Les Amortels ne veulent pas vieillir. Ils ont changé les aliments en alicaments, transformé la diététique en éthique et l’éthique en esthétique. Ils se font combler les rides à l’acide hyaluronique, enlever les taches brunes, dresser les seins, affiner la silhouette. Les Amortels connaissent la médecine réparatrice, la cosmétique anti-âge, prennent les toniques sexuels. Ils sont amortels : ils ignorent la mort… Le concept a été lancé par la journaliste Catherine Meyer dans le Time. «La première caractéristique des Amortels, écrit-elle, consiste à vivre selon le même scénario, en réalisant les mêmes activités et consommant les mêmes produits de la fin de l’adolescence jusqu’à la lisière de la mort.» Les Amortels veulent être jeunes à perpétuité. Ils s’entretiennent durement. À la retraite, ils continuent : bénévolats, associations, voyages.

L’Amortel s’adapte à notre société jeuniste. Il est contemporain des générations élevées dans l’obligation de rester jeune pour plaire aux employeurs, des retraités de demain affolés de leurs maigres pensions : « Travaillez 70 ans, sinon la faillite » a titré en Une The Economist d’avril 2011. L’Amortel est un lutteur qui brave le destin, croit au combat individuel. « L’amortalité provient d’une nouvelle et puissante alchimie, continue Catherine Meyer, au croisement de l’augmentation généralisée de l’espérance de vie et de la réduction de l’influence de la religion. » Les icônes amortelles s’appelle Woody Allen, 76 ans, un film chaque année, Madonna, 52 ans, et toutes ces femmes « cougars » qui semblent n’avoir plus d’âge, Johnny Halliday et Mick Jagger, 67 ans, rockers indétrônables, sans oublier les philosophes Stephen Hessel et Edgar Morin, 92 ans et 86 ans, qui publient encore.

Edgar Morin… En 1951, dans « L’homme et la mort » (Seuil, 1970), il expliquait comment « l’accroissement statistique continu de la durée moyenne de la vie humaine » nous apporte un « sursis sans cesse reporté », qui nous rend « amortel ». Il ajoutait, prophétiquement, que les espoirs apportés par le génie génétique vont « ouvrir des possibilités techniques sans doute plus fabuleuses, émerveillantes et terrifiantes que la maîtrise de l’énergie atomique (…) Elles permettraient, dans le cas où la mort serait incluse dans le message héréditaire, d’agir sur son processus et peut-être même de le tarir à sa source». C’est là le rêve secret des Amortels.
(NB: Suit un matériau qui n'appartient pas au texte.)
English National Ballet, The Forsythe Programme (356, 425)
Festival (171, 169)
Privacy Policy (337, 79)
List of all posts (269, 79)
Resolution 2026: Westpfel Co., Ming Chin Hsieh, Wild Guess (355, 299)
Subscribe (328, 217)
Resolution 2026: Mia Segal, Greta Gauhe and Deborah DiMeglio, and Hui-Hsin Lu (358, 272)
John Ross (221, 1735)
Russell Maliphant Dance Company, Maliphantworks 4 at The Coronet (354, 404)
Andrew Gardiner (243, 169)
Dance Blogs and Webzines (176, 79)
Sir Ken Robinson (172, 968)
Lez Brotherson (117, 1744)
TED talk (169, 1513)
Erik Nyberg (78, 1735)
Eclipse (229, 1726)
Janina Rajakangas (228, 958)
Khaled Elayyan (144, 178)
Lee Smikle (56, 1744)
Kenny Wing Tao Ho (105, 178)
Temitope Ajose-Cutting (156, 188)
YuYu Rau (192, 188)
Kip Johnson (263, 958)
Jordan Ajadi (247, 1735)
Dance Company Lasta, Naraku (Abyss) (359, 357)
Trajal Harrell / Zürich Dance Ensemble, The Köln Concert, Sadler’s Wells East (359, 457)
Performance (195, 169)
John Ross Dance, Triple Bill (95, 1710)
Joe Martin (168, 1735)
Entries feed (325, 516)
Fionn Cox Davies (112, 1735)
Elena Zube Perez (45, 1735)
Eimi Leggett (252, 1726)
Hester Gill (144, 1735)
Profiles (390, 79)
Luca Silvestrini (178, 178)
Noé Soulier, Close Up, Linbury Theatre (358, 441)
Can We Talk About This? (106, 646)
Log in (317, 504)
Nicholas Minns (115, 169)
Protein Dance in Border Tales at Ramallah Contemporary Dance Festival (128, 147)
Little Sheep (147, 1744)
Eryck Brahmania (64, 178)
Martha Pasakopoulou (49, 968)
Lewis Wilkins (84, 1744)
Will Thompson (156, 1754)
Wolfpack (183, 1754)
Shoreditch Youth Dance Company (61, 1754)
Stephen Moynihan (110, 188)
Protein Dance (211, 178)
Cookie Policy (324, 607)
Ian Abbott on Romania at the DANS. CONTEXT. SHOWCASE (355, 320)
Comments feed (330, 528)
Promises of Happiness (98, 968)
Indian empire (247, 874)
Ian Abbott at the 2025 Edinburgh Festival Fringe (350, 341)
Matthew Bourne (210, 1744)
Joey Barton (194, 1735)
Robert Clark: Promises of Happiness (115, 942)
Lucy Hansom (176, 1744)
Reculer les limites humaines. L’Amortel veut croire que la sénescence est une pathologie dont on guérit. Il sait que l’homme occidental guérit de la plupart des maladies, gagne trois mois de vie nouvelle par an, l’espérance de vie moyenne a doublé en deux siècles, les centenaires prolifèrent : 1545 en 1980, 15983 en 2005, 50000 attendus en 2025.
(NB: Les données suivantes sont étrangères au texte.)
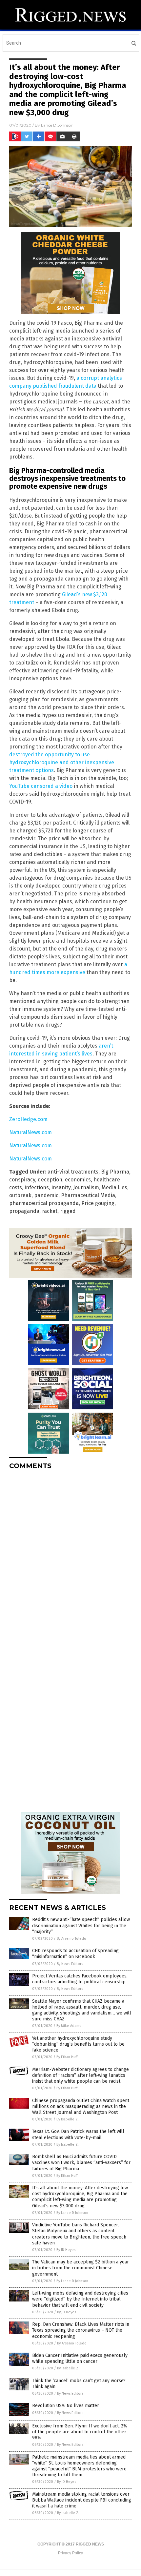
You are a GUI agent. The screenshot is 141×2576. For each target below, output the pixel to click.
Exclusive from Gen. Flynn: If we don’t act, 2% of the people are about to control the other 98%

Un jeune biologiste qui fait vieillir de 30% les souris de laboratoire

Martin Holzenberger et son équipe ont allongé de 30% la vie d’une mus musculus, la souris commune, petit mammifère pas si éloigné de l’homme, physiologiquement. 30% en plus, cela mènerait où l’Homme ? À 122 ans ! Nous sommes à l’université Pierre et Marie Curie, à Paris. Martin Holzenberger répond aux questions. Existe-t-il une durée de vie indépassable ? «Non, l’âge maximum n’est pas écrit dans la pierre. Nous ne pensons plus en termes d’horloges biologiques et d’heure fatidique et constatons une grande variabilité d’âge chez les mammifères comme chez l’homme. Vivre longtemps dépend du fonds génétique mais aussi d’un environnement, des comportements et des avancées de la médecine…». Le vieillissement signifie-t-il l’arrivée des maladies ? «Non, vieillir n’est pas une maladie. Bien sûr, on connaît un déclin des performances physiques et des déficits de nos fonctions physiologiques. Les cellules cessent de se renouveler, l’ADN se répare moins bien, l’oxydation corrode les tissus. Ces dysfonctionnements peuvent entraîner des problèmes cardiovasculaires, l’ostéoporose, des cancers, l’Alzheimer. Mais on peut aussi vivre longtemps en pleine forme. » Guérit-on de vieillir ? « Non. Le fait même de respirer oxyde nos cellules, vivre nous fait mourir. Mais nous commençons à identifier les gènes responsables du vieillissement, à les faire muter, ce qui donne l’espoir de vivre encore plus longtemps. » Combien de temps ? « 120 ans est envisageable. » Plus ? « Pourquoi pas ? »

La science du vieillissement est jeune

Au début des années 1990, des équipes américaines s’intéressent à un minuscule ver au suicide cellulaire programmé, C. Elegans. Comment enrayer ce cycle fatal ? Les chercheurs finissent par constater que les Elegans vivent plus longtemps dès qu’on inhibe leur croissance. Des expériences sont tentées sur les mouches drosophiles puis les souris. Mêmes résultats : en bloquant les gènes récepteurs des hormones de croissance, les rongeurs gagnent en âge. Plus intéressant: l’oxydation des cellules et la dégénérescence neurologique reculent. Depuis, équipes de biologistes internationales et laboratoires pharmaceutiques, œuvrent en ce sens. Récemment, des confirmations sont tombées. On a découvert des souris très vieilles. Le MIT de Boston a favorisé la longévité des rongeurs par une restriction calorique inhibant leur croissance.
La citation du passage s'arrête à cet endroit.